The entire upper surface of the disc is densely covered by small dermal denticles that are heart or oval-shaped around the "shoulders" and become tiny and granular towards the disc margins; there are also around 5 relatively large denticles at the center of the disc. The tail is roughened by denticles above and below, with the largest positioned in a midline row before the spine.
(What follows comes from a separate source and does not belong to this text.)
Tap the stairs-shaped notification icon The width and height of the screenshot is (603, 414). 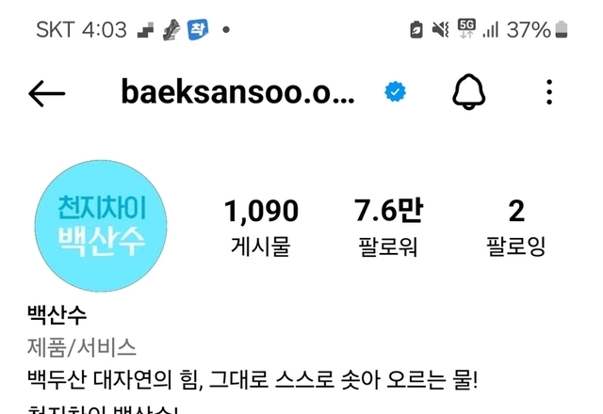click(145, 30)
The dorsal coloration is a uniform light brown to gray-brown, darkening to blackish past the tail spine. The underside of the disc and tail is white, with dark brown bands around the fin margins; the inner margin of the band is irregular, breaking up into small blotches that reach the belly. This species attains a disc width of 1.24 m, but most do not exceed 1 m across. The freshwater whipray is close in appearance to the much larger giant freshwater stingray, but has a shorter, more obtuse snout and narrower dark ventral bands. The two species also differ in several morphometric and meristic characters.

==Biology and ecology==
Little is known of the freshwater whipray's natural history. It feeds on small fishes and shrimps, and has been observed lunging up riverbanks and taking prey caught in its wash. There is a male specimen on record that was adolescent at a disc width of 88 cm.

==Human interactions==
The International Union for Conservation of Nature (IUCN) has noted that the prospects for freshwater whiprays in Australia are likely favorable. However, there is concern that the South Alligator River subpopulation in Kakadu National Park may be negatively affected by contaminants from exploratory uranium mines upstream.